If we add this functionality to the standard library in Go 1.13, code that needs to keep building with previous versions of Go will not be able to depend on the new standard library. While every such package could use build tags and multiple source files, that seems like too much work for a smooth transition.

To help the transition, we will publish a new package golang.org/x/xerrors, which will work with both Go 1.13 and earlier versions and will provide the following:

  • The Wrapper, Frame, Formatter and Printer types described above.
  • The Unwrap, Is, As, Opaque and Caller functions described above.
  • A New function that is a drop-in replacement for errors.New, but returns an error that behaves as described above.
  • An Errorf function that is a drop-in replacement for fmt.Errorf, except that it behaves as described above.
  • A FormatError function that adapts the Format method to use the new formatting implementation. An error implementation can make sure earlier Go versions call its FormatError method by adding this Format method:
    type MyError ...
    
    func (m *MyError) Format(f fmt.State, c rune) { // implements fmt.Formatter
        xerrors.FormatError(m, f, c) // will call m.FormatError
    }
    
    func (m *MyError) Error() string { ... }
    func (m *MyError) FormatError(p xerrors.Printer) error { ... } 
    

Rationale

We provided a rationale for most of these changes in the draft designs (linked above). Here we justify the parts of the design that have changed or been added since those documents were written.
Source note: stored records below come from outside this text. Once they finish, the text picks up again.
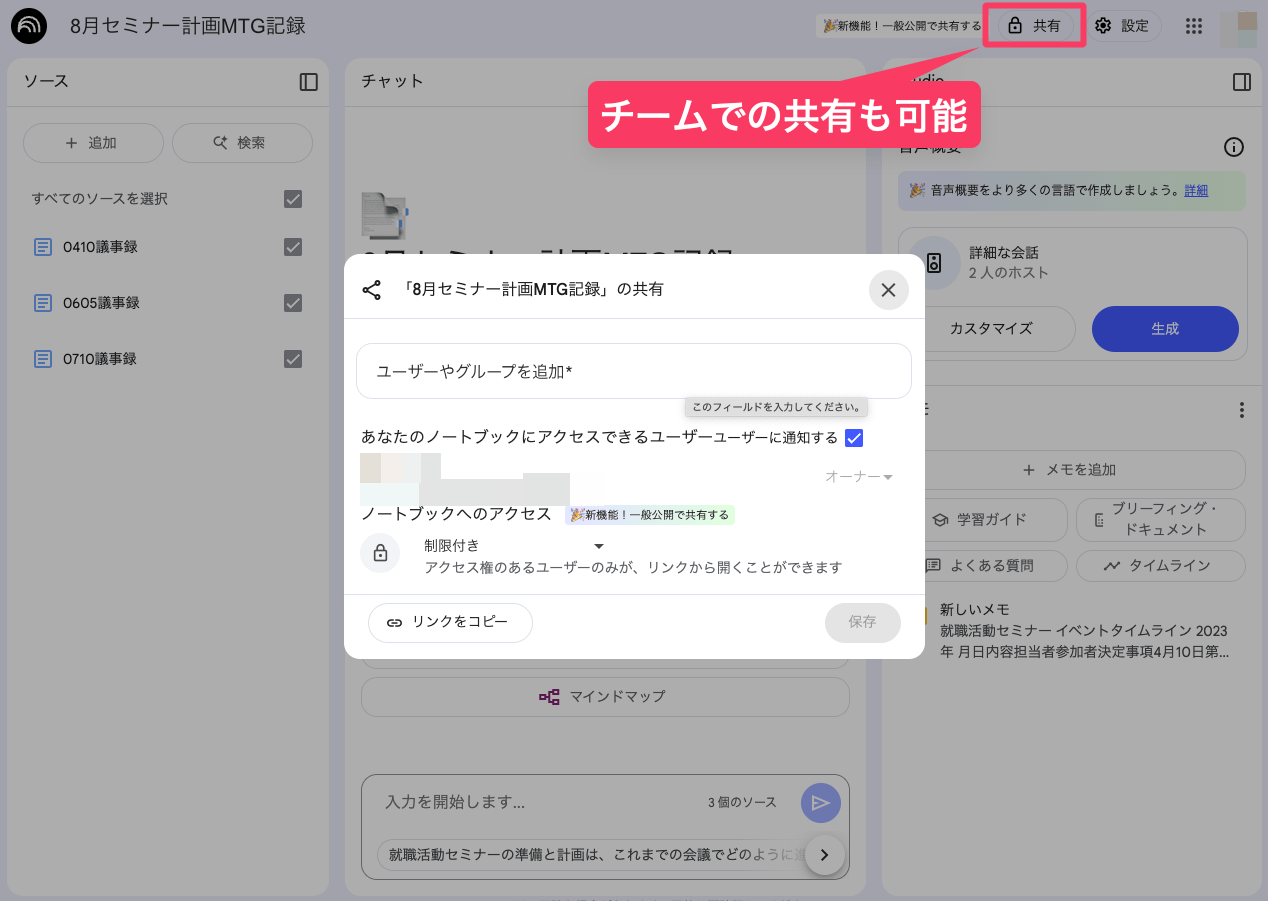Collapse the ソース panel with sidebar icon
The height and width of the screenshot is (901, 1268).
tap(308, 82)
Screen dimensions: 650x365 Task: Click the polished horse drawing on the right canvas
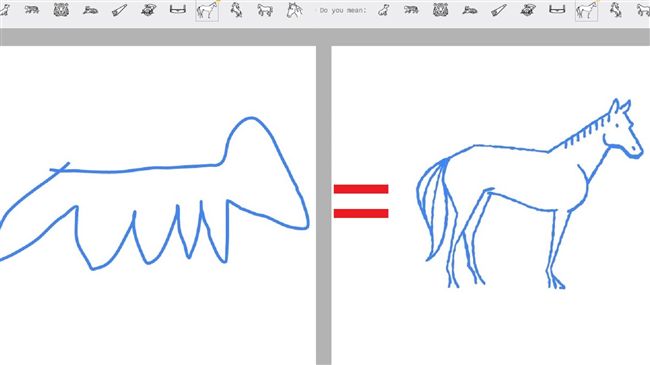click(x=530, y=194)
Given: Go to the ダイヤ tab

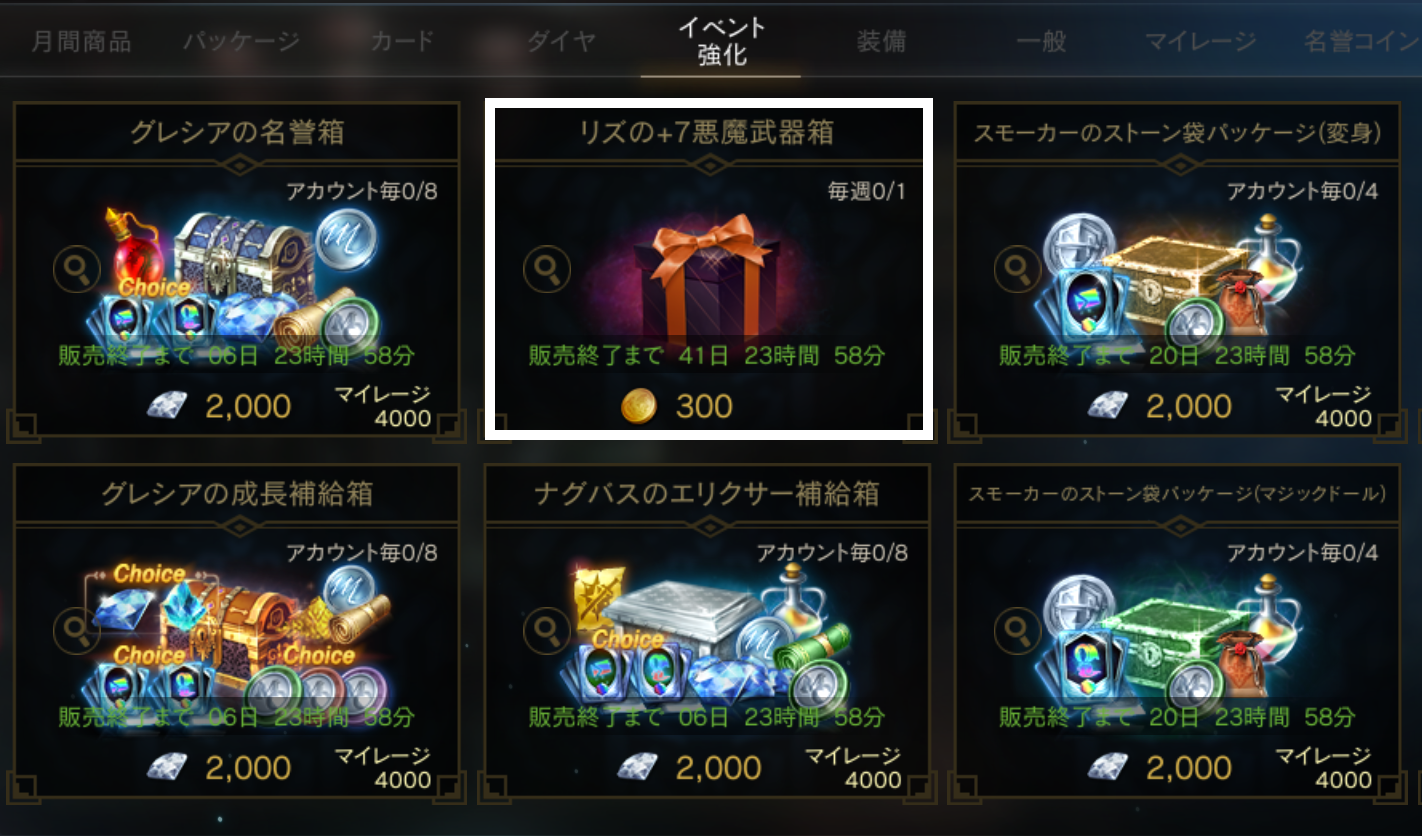Looking at the screenshot, I should coord(561,42).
  • The original draft design proposed that the As function use generics, and suggested an AsValue function as a temporary alternative until generics were available. We find that the As function in the form we describe here is just as concise and readable as a generic version would be, if not more so.
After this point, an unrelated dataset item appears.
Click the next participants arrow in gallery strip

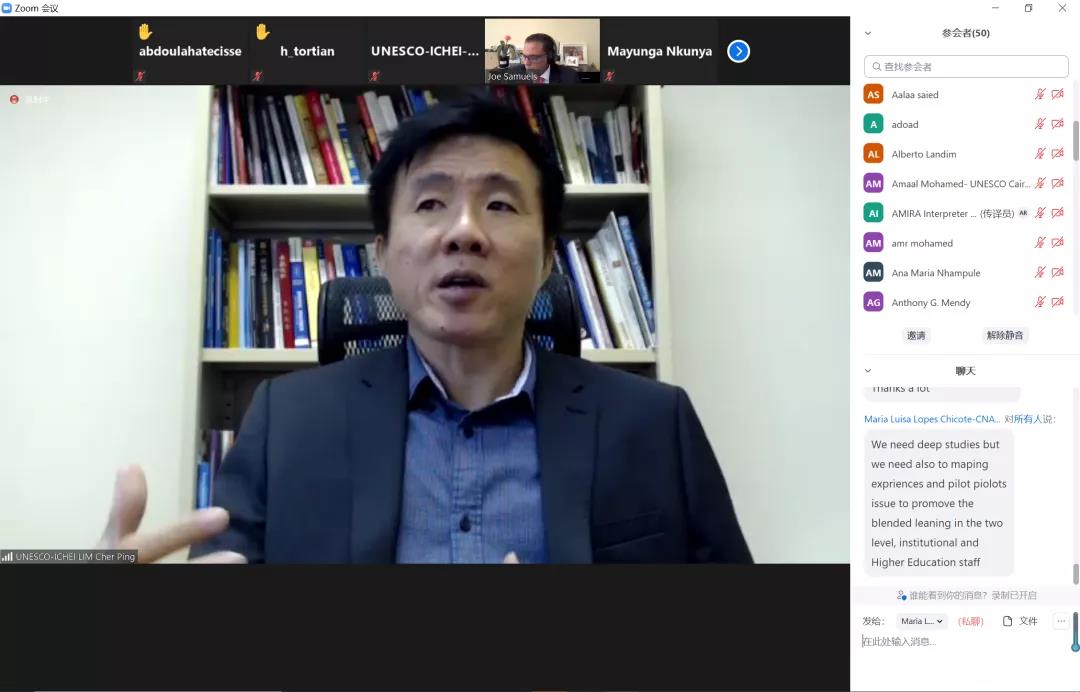click(738, 51)
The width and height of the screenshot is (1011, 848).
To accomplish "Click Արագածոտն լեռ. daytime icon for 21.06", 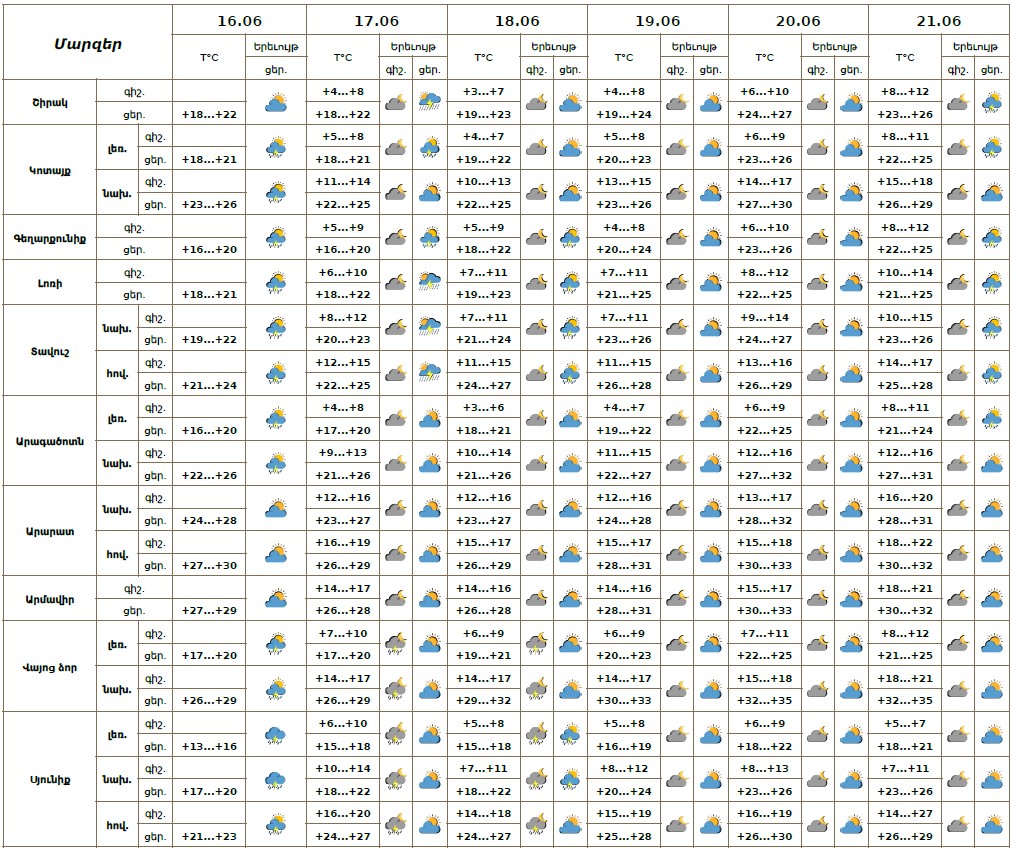I will (x=991, y=418).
  • We added the ability for error types to modify the default behavior of the Is and As functions by implementing Is and As methods, respectively. We felt that the extra power these give to error implementers was worth the slight additional complexity.
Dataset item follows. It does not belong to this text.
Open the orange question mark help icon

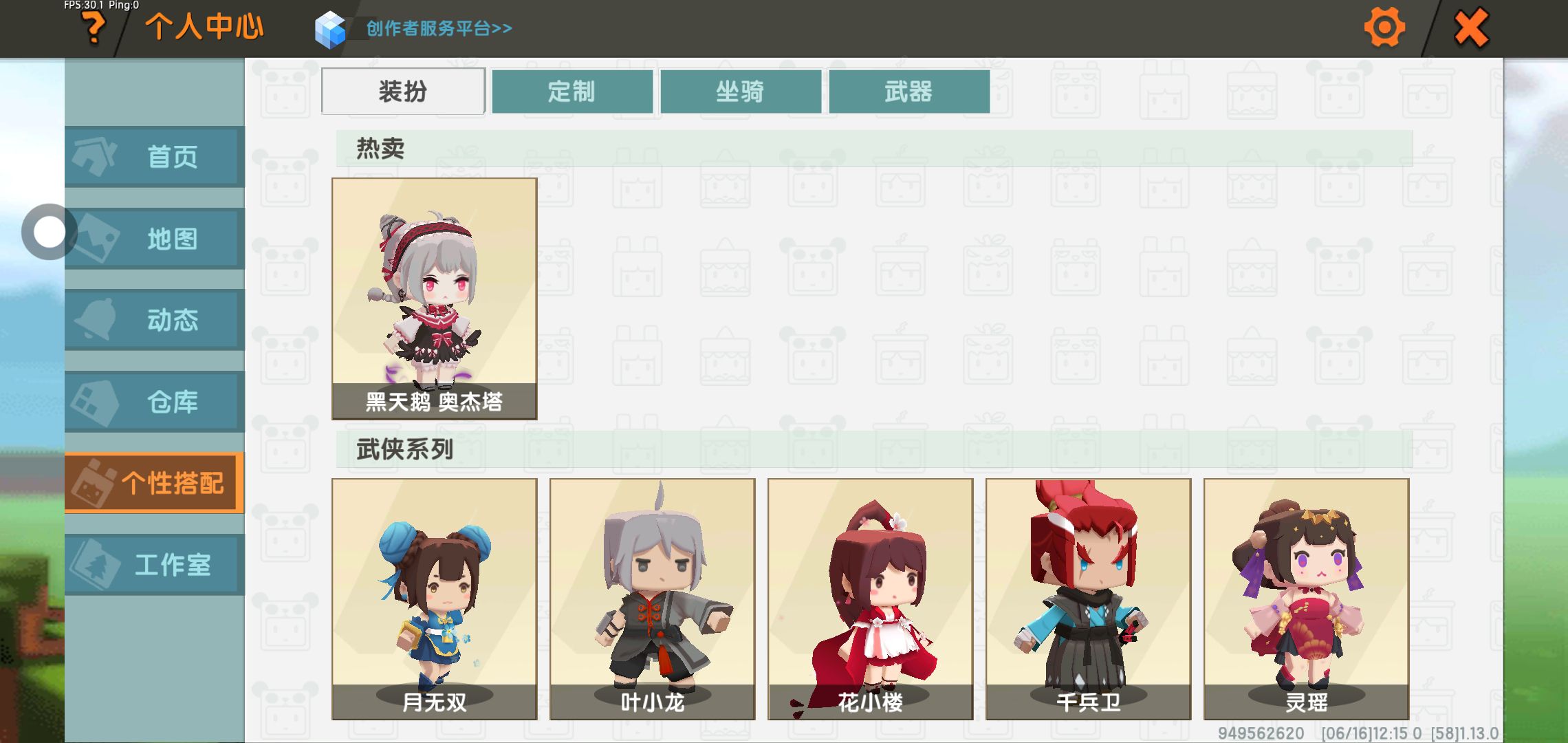click(x=94, y=28)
  • We included a Frame in the errors returned by errors.New and fmt.Errorf so that existing Go programs could reap the benefits of location information. We benchmarked the slowdown from fetching stack information and felt that it was tolerable.

  • We changed the behavior of fmt.Errorf for the same reason: so existing Go programs could enjoy the new formatting behavior without modification. We decided against wrapping errors passed to fmt.Errorf by default, since doing so would effectively change the exposed surface of a package by revealing the types of the wrapped errors. Instead, we require that programmers opt in to wrapping by using the new formatting verb %w.

  • Lastly, we want to acknowledge the several comments on the feedback wiki that suggested that we go further by incorporating a way to represent multiple errors as a single error value. We understand that this is a popular request, but at this point we feel we have introduced enough new features for one proposal, and we’d like to see how these work out before adding more. We can always add a multi-error type in a later proposal, and meanwhile it remains easy to write your own.

Compatibility

None of the proposed changes violates the Go 1 compatibility guidelines. Gathering frame information may slow down errors.New slightly, but this is unlikely to affect practical programs. Errors constructed with errors.New and fmt.Errorf will display differently with %+v.

Implementation

The implementation requires changes to the standard library.

The golang.org/x/exp/errors package contains a proposed implementation by Marcel van Lohuizen. We intend to make the changes to the main tree at the start of the Go 1.13 cycle, around February 1.

As noted in our blog post "Go 2, here we come!", the development cycle will serve as a way to collect experience about these new features and feedback from (very) early adopters.

As noted above, the golang.org/x/xerrors package, also by Marcel, will provide code that can be used with earlier Go versions.